State investigators are looking into the closure of a longtime used-car dealership in Tucson after receiving complaints from buyers who claim they were cheated.
As many as 29 people may have filed complaints with the agency that licenses auto dealers about Pat Egan Automotive Group, which operated until recently at the southeast corner of South Swan Road and East 22nd Street.
Now the vehicle lot sits empty, its office locked and phones disconnected, as detectives probe reports the dealer failed to transfer ownership or pay sales tax on vehicles sold shortly before the doors closed several weeks ago.
The situation has left customers in limbo, making loan payments on vehicles to which they do not have proper title to, officials confirmed.
As for the unpaid sales tax, one dealership customer said the state is asking lenders to consider covering that cost so purchasers won’t have to pay the tax a second time.
Patrick S. Egan, 53, who ran the now-defunct car lot, could not be reached for comment. His two business phone numbers no longer work and James Frisch, a Tucson lawyer listed in state records as the dealership’s statutory agent, did not respond to a detailed message left Wednesday with Frisch’s office assistant. Egan first registered the business in 1997, state records show.

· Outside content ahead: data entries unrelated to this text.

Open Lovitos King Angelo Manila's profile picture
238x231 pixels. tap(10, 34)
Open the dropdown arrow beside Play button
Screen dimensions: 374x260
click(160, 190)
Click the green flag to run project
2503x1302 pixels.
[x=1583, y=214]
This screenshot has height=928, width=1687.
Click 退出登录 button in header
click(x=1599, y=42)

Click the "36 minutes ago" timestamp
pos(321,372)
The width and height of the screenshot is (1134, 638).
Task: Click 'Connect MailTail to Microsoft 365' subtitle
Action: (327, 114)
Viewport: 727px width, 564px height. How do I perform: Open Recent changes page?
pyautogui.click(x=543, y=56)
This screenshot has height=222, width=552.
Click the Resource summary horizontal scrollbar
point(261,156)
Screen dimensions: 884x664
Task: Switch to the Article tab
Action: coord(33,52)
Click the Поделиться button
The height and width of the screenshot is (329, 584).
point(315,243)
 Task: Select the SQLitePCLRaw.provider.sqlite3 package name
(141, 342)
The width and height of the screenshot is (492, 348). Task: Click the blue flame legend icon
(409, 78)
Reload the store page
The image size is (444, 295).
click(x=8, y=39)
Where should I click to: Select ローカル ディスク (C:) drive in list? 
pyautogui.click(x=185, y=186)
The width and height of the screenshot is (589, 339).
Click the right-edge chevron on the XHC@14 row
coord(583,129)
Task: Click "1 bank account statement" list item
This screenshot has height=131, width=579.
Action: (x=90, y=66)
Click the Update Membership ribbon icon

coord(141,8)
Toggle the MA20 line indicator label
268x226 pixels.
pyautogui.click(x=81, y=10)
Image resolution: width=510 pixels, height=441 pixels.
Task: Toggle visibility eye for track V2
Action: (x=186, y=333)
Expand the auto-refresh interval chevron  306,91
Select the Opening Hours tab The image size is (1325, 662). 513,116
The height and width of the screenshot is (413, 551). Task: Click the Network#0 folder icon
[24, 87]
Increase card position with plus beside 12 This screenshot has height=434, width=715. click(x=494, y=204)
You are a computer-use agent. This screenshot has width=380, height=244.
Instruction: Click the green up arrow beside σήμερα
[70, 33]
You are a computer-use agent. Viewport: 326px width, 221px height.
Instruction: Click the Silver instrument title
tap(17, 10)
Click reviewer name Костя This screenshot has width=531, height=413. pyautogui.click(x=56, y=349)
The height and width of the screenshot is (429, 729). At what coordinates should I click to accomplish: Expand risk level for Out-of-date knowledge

Lt. Jim Warner, who oversees detectives with the Arizona Department of Transportation’s Office of Inspector General, confirmed the agency has received multiple complaints, but was not immediately able to provide the exact number.
One of the complainants told the Arizona Daily Star she recently spoke with a state investigator who told her she’s one of 29 people to file claims against Egan.
“I’m kind of panicked to have this hanging over my head,” said Melissa Davis, 40, who bought a 2011 Kia Soul from Egan for nearly $7,000 in August.
Egan told her she’d receive the vehicle’s title within 90 days, said Davis, a graphic designer in the Star’s advertising department. When that didn’t happen, she drove to the dealership and found it closed, then drove to the state Motor Vehicle Division for help.
There she learned she wasn’t the vehicle’s legal owner because Egan failed to document the change of ownership, Davis said.
“He never processed any of the paperwork for my car. He didn’t pay the taxes due, or the registration, so I am now on the hook for hundreds of dollars more than what I already paid him.”
Warner, the lieutenant in charge of investigators working the case, said the state usually is able to help victims obtain their vehicle titles eventually. But financial issues, such as a promised repair that wasn’t done or a refund that didn’t materialize, often end up in civil court, he said.
Some of the Tucson complaints may end up being referred to another state agency, the Arizona attorney general’s consumer fraud division, Warner said.
For now, he said, “All I can say is that the investigation is ongoing.”